» **Entries**
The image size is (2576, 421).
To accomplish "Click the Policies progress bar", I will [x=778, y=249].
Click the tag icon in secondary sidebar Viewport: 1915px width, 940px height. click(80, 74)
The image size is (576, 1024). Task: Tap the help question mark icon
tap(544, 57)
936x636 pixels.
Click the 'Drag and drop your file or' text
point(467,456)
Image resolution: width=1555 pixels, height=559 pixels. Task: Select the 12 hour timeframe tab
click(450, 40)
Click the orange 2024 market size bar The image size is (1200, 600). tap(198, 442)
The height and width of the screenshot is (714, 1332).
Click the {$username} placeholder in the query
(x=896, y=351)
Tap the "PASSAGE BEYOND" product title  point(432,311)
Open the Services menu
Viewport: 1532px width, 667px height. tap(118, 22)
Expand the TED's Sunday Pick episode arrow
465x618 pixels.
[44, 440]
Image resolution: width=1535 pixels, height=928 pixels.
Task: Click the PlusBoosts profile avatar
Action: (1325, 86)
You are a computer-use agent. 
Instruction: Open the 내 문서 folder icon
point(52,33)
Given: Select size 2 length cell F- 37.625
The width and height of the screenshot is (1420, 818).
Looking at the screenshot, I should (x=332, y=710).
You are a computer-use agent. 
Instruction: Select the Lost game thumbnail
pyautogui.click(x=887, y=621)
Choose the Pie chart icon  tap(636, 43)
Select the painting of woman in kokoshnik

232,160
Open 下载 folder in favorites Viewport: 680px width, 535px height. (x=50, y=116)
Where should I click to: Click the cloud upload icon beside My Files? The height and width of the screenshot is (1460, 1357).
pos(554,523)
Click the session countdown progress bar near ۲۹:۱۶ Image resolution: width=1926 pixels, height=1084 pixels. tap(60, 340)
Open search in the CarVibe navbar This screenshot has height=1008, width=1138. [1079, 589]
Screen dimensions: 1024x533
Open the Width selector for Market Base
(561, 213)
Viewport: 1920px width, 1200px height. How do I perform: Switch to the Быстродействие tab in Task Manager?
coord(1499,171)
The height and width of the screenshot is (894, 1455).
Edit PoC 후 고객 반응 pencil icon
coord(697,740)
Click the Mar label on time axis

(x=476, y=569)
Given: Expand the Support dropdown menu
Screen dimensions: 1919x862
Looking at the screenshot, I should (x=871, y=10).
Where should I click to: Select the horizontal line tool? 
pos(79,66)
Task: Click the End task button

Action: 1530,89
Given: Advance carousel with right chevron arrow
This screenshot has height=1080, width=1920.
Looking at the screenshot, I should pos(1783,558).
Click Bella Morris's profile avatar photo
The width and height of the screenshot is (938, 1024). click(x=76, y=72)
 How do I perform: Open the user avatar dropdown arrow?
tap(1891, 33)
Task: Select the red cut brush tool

» **To be done**
Edit the listing above by replacing every "progress bar" with "progress indicator". Leave everything else unchanged.

» **Answer in full**
The image size is (2576, 421).
To accomplish "Click the Policies progress indicator", I will [x=778, y=249].
Click the tag icon in secondary sidebar Viewport: 1915px width, 940px height. click(80, 74)
The image size is (576, 1024). Task: Tap the help question mark icon
tap(544, 57)
936x636 pixels.
Click the 'Drag and drop your file or' text
point(467,456)
Image resolution: width=1555 pixels, height=559 pixels. Task: Select the 12 hour timeframe tab
click(450, 40)
Click the orange 2024 market size bar The image size is (1200, 600). tap(198, 442)
The height and width of the screenshot is (714, 1332).
Click the {$username} placeholder in the query
(x=896, y=351)
Tap the "PASSAGE BEYOND" product title  point(432,311)
Open the Services menu
Viewport: 1532px width, 667px height. tap(118, 22)
Expand the TED's Sunday Pick episode arrow
465x618 pixels.
[44, 440]
Image resolution: width=1535 pixels, height=928 pixels.
Task: Click the PlusBoosts profile avatar
Action: (1325, 86)
You are a computer-use agent. 
Instruction: Open the 내 문서 folder icon
point(52,33)
Given: Select size 2 length cell F- 37.625
The width and height of the screenshot is (1420, 818).
Looking at the screenshot, I should (x=332, y=710).
You are a computer-use agent. 
Instruction: Select the Lost game thumbnail
pyautogui.click(x=887, y=621)
Choose the Pie chart icon  tap(636, 43)
Select the painting of woman in kokoshnik

232,160
Open 下载 folder in favorites Viewport: 680px width, 535px height. (x=50, y=116)
Where should I click to: Click the cloud upload icon beside My Files? The height and width of the screenshot is (1460, 1357).
pos(554,523)
Click the session countdown progress indicator near ۲۹:۱۶ Image resolution: width=1926 pixels, height=1084 pixels. tap(60, 340)
Open search in the CarVibe navbar This screenshot has height=1008, width=1138. [1079, 589]
Screen dimensions: 1024x533
Open the Width selector for Market Base
(561, 213)
Viewport: 1920px width, 1200px height. How do I perform: Switch to the Быстродействие tab in Task Manager?
coord(1499,171)
The height and width of the screenshot is (894, 1455).
Edit PoC 후 고객 반응 pencil icon
coord(697,740)
Click the Mar label on time axis

(x=476, y=569)
Given: Expand the Support dropdown menu
Screen dimensions: 1919x862
Looking at the screenshot, I should (x=871, y=10).
Where should I click to: Select the horizontal line tool? 
pos(79,66)
Task: Click the End task button

Action: 1530,89
Given: Advance carousel with right chevron arrow
This screenshot has height=1080, width=1920.
Looking at the screenshot, I should pos(1783,558).
Click Bella Morris's profile avatar photo
The width and height of the screenshot is (938, 1024). click(x=76, y=72)
 How do I perform: Open the user avatar dropdown arrow?
tap(1891, 33)
Task: Select the red cut brush tool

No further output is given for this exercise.